I looked at the drawing of your elephant and calf. You can draw. You refer to being a graphic designer in the past tense, as though the loss of this job means you no longer are a graphic designer. That isn't accurate. You are still a graphic designer no longer working at your past job.

Therapy is certainly an option to bring yourself out of this funk as is medication as an adjunct but you've already gotten some sound advice about that in this posting so I'll not underscore those remarks. I don't know how big an issue money is at this time. You didn't stress this which is good in that you are concerned for your personal emotional well-being. Another good sign is that you consider art to be a vital part of how you view yourself.

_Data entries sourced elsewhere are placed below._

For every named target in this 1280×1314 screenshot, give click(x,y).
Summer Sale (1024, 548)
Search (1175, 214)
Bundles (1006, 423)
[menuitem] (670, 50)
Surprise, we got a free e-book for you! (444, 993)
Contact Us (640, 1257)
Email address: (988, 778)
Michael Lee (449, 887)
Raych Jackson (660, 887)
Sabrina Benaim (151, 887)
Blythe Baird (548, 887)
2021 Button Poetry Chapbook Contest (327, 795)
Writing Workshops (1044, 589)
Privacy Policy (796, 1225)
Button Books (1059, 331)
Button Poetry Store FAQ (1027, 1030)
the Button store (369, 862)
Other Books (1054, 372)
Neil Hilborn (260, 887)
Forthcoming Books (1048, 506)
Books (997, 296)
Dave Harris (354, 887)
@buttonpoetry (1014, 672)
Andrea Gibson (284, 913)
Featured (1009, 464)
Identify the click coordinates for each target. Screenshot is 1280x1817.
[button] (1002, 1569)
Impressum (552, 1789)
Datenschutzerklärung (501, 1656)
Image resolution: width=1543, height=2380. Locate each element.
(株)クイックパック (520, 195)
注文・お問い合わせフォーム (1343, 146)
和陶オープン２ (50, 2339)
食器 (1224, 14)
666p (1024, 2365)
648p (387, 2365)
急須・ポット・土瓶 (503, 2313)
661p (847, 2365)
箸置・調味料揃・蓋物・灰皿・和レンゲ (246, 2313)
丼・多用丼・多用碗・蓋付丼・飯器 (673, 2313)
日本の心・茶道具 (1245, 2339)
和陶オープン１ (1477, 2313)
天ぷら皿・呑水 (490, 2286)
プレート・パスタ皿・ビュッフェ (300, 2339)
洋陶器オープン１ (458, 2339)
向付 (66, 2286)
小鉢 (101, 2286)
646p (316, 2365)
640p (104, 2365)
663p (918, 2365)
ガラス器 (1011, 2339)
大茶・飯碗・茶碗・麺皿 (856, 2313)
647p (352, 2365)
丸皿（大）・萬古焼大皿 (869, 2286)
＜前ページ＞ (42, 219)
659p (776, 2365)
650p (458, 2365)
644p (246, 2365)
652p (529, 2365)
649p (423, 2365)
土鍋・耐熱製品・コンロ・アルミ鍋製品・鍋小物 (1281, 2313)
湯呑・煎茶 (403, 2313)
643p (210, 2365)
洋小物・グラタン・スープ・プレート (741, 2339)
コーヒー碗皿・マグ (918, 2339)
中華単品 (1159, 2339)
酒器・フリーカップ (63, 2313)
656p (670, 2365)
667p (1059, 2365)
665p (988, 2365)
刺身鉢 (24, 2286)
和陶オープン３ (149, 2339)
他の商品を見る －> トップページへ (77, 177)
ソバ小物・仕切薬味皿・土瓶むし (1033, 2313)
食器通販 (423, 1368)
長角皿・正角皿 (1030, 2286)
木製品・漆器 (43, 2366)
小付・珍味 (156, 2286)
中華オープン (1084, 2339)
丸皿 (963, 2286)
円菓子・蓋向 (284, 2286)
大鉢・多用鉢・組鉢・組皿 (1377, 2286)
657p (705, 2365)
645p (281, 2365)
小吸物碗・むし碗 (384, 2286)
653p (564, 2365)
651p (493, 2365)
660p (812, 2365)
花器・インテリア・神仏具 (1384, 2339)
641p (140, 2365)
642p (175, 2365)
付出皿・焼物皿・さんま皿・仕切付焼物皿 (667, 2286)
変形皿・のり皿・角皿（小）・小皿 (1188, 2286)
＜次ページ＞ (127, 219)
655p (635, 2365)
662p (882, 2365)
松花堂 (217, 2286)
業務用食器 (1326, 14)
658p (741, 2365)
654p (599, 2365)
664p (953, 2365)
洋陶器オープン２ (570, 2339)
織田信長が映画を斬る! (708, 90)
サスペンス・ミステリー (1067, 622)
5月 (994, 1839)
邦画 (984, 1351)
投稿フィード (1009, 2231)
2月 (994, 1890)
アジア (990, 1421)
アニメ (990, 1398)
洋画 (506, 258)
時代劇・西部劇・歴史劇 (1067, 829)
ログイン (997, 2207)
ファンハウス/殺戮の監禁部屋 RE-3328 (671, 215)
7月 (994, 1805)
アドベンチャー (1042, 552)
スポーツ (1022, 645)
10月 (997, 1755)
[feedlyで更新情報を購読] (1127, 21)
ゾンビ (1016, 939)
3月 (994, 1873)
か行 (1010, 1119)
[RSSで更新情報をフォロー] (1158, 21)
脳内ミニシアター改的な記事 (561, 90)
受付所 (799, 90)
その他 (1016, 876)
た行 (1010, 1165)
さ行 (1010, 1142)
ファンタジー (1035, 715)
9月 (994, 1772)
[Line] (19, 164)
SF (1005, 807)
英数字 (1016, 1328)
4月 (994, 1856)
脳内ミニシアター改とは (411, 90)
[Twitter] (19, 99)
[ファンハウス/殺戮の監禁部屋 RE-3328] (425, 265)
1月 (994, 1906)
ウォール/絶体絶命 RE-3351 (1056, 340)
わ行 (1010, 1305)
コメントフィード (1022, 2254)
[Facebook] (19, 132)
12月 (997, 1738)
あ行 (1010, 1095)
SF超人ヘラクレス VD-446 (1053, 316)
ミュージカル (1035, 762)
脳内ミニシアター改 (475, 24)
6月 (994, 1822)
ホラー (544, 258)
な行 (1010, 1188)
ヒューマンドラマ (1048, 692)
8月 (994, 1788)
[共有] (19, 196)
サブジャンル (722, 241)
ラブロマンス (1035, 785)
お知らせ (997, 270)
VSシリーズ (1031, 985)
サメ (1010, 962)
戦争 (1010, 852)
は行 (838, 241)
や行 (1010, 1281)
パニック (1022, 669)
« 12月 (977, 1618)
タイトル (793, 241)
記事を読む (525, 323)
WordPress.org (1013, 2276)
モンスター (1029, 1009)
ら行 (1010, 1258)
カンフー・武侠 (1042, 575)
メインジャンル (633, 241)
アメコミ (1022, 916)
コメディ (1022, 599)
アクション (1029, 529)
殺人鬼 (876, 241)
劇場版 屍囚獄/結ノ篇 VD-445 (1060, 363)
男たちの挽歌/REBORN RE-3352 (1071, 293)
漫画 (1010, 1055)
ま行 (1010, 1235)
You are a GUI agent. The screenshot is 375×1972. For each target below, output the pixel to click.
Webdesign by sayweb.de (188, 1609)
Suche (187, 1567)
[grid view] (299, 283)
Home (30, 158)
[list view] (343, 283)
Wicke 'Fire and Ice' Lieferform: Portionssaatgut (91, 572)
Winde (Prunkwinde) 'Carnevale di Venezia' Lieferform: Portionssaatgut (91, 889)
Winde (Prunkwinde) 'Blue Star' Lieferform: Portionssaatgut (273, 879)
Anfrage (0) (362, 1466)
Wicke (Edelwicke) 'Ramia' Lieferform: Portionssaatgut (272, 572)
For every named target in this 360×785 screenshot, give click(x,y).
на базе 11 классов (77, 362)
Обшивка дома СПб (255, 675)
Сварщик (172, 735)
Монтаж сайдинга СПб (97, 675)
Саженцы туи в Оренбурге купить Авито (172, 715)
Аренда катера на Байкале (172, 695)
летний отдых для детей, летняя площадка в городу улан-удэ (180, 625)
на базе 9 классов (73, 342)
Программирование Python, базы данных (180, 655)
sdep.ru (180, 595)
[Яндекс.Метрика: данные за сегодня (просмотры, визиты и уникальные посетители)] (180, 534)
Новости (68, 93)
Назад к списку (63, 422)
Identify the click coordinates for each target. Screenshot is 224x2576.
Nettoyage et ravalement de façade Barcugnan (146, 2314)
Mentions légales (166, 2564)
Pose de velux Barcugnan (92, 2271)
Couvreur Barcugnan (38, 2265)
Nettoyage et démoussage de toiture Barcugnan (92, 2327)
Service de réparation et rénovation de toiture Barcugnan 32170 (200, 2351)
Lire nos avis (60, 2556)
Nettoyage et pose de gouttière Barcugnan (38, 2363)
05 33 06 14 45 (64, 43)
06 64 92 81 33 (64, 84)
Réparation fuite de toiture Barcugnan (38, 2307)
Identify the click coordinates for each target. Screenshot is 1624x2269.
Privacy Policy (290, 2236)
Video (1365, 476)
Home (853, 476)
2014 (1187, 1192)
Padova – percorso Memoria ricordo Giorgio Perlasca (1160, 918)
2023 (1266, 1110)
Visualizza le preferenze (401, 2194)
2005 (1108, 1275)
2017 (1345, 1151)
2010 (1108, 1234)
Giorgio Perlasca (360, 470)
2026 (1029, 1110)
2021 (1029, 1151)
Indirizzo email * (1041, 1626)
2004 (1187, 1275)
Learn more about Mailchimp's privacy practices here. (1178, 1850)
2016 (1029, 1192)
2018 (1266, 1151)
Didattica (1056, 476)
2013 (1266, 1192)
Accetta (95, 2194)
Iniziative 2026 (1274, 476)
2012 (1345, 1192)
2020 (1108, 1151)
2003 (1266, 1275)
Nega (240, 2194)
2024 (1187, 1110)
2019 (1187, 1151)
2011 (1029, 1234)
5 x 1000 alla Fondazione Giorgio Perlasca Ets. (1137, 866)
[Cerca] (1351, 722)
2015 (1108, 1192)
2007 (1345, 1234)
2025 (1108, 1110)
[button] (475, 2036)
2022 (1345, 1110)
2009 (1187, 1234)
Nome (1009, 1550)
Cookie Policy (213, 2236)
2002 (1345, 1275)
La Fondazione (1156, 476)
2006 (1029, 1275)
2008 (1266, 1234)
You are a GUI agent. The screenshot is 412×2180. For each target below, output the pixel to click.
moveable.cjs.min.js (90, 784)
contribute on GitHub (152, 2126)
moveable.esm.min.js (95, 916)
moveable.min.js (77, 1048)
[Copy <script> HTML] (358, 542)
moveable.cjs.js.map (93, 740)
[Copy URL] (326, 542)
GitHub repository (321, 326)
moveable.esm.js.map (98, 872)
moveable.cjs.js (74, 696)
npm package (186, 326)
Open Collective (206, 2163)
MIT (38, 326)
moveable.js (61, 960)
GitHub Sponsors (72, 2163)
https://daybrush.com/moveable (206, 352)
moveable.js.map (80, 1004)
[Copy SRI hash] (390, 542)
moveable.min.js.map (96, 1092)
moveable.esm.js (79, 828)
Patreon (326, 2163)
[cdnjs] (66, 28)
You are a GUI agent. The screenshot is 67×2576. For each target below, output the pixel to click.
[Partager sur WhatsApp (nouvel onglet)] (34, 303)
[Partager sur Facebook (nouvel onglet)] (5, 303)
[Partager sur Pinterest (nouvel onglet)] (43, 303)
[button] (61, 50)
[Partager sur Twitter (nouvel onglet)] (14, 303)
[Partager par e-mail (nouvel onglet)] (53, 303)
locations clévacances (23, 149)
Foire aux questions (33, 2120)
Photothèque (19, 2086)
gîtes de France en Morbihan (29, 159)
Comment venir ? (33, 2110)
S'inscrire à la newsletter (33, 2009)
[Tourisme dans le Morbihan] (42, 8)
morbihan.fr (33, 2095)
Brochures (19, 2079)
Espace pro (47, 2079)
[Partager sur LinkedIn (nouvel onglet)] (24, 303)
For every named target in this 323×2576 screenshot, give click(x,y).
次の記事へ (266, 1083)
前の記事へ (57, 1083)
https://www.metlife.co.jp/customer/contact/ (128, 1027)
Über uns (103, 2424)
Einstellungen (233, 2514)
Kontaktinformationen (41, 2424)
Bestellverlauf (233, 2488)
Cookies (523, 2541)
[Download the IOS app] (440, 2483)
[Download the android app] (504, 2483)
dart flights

With that said, some simple (and keep in mind that most solutions are simple . . . and the hardest things to do) suggestions would be along these lines. 1) Do something tomorrow which is different from what you did today, just one thing. After all, you are guaranteed that nothing will change if nothing different happens, and if you don't make that difference, then you are a sitting duck for some outside influence to make something different happen. This takes away your control of the situation. 2) Start talking with yourself on paper, canvas or whatever medium with which you are comfortable . . . not in words, but with your ideas, your sorrows, your fears. It is very true that we are what we fear, especially in your circumstances. You cannot change until you first know what you are and this type of work can give a face to your gloom. This step, in particular for me, was very important during a time of crisis.

It sounds as though you have too many positives going for you to be stuck in this muck for long. Thank you for sharing in this forum. Your pain is personal and yet familiar to so many, especially artists. Please keep posting your work. From what I can see, this saloon is always open!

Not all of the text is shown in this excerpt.